MySocket on Stackpath, exploring a more flexible and heterogeneous multi-cloud infrastructure
In this blog post, we'll look at the mysocket journey of moving from a single cloud provider to a more flexible and heterogeneous multi-cloud infrastructure. We moved from using just AWS to now also include Stackpath. We'll see how mysocket now relies on two independent anycast networks and what that means for the build and deploy processes as well as traffic load balancing options.
For the last few months, the mysocket infrastructure has been running on AWS without any issues. I chose AWS for no specific reason other than it has a wide range of supporting services that make building a cloud-delivered service easy. However, I’ve always felt there were other compute providers that Mysocket could be running on. I figured it’s time to put this to the test and see what it would take to run mysocket on a multi-cloud infrastructure.
By actually going through the process of building this, we’ll gain a better insight into what it would take to move to a multi-cloud infrastructure. It will also put us in a better place as not being tied to one cloud provider will give us much more flexibility and eliminates provider lock-in. You can follow along with my journey in this blog post.
High-Level architecture overview
Before we dive in, it's important to have a basic understanding of the architecture. At a high level, Mysocket has three main components. The section below provides a brief overview of each.
The control plan is responsible for making sure that all changes made through the API by users or changes in the number of available compute nodes (edge proxies and tunnel servers) are correctly and swiftly signaled to all edge servers. The control plane is for example, responsible for making sure that when a user creates a new socket, or a new tunnel connects, all edge proxies are made aware of this change and configure themselves accordingly within a few seconds.
The management plane has everything to do with logging and monitoring. Its role is to provide the operator of the mysocket service with all the graphs and logs, etc, to see what’s happening. This is where we go to make sure everything runs fine, or when there’s a hiccup. This should provide us with the info to help us find what happened when and why.
The data plane layer are the servers that carry all the users' traffic and the real workhorses of the service. As a result, these servers make up the far majority of our fleet. It’s a collection of compute nodes running both the tunnel servers and the proxy servers. Ie. this is where the tunnels terminate, and all requests for *.edge.mysocket.io are being served.
Any hiccup in the data plane will affect the user's experience. As a result, we’ve taken great care in making sure that it’s highly available and as close to the users as possible. We’ve achieved this using anycast, implemented using AWS’s global accelerator service.

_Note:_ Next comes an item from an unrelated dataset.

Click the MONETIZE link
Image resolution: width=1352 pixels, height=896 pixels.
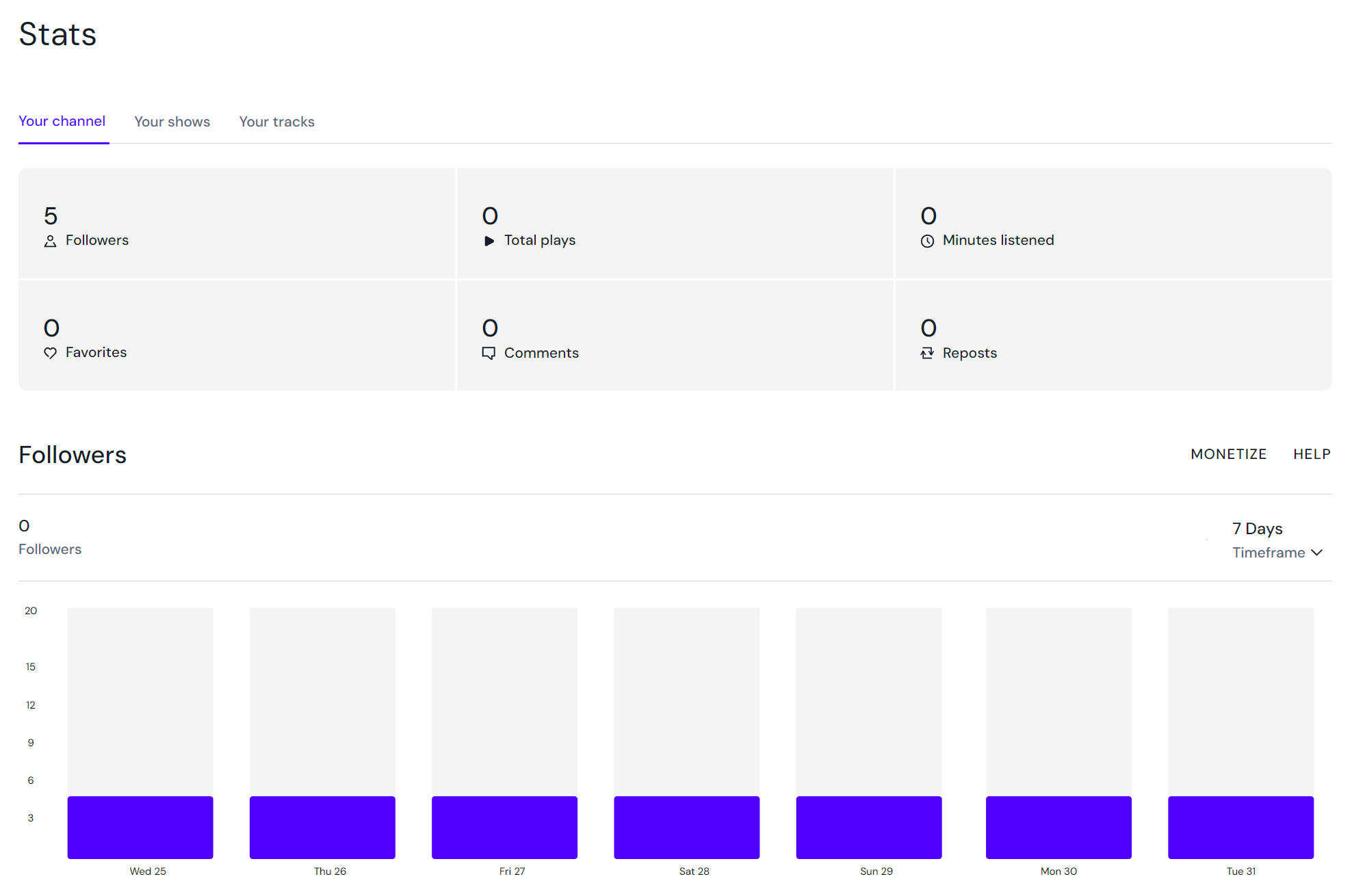[1228, 454]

Anycast allows us to have many compute that are globally distributed.
We’ll focus on the data plane layer for our multi-cloud experiment since the far majority of the cost and potential lock-in is with these servers.
Build and Deploy architecture
Before we continue, I should share a bit more about how we’re currently building and deploying images. High level, the process is pretty simple and follows industry best practices.
Each time there is an update to any of the software components on the data nodes, and we’re ready to deploy them, we build a fresh VM image. To do this, we spin up a fresh VM and kick off our build scripts. These scripts install all the software components and configure the base VM according to our needs. We then take a snapshot of this VM, the image is stored, and we finish the build process by destroying the build VM.
Next up, we bring up new compute nodes with the freshly built VM image. As part of this deploy process, we specify the latest VM image, the size of the VM (ie. the number of CPU cores and memory), and finally how many instances we want and in what data center locations to deploy.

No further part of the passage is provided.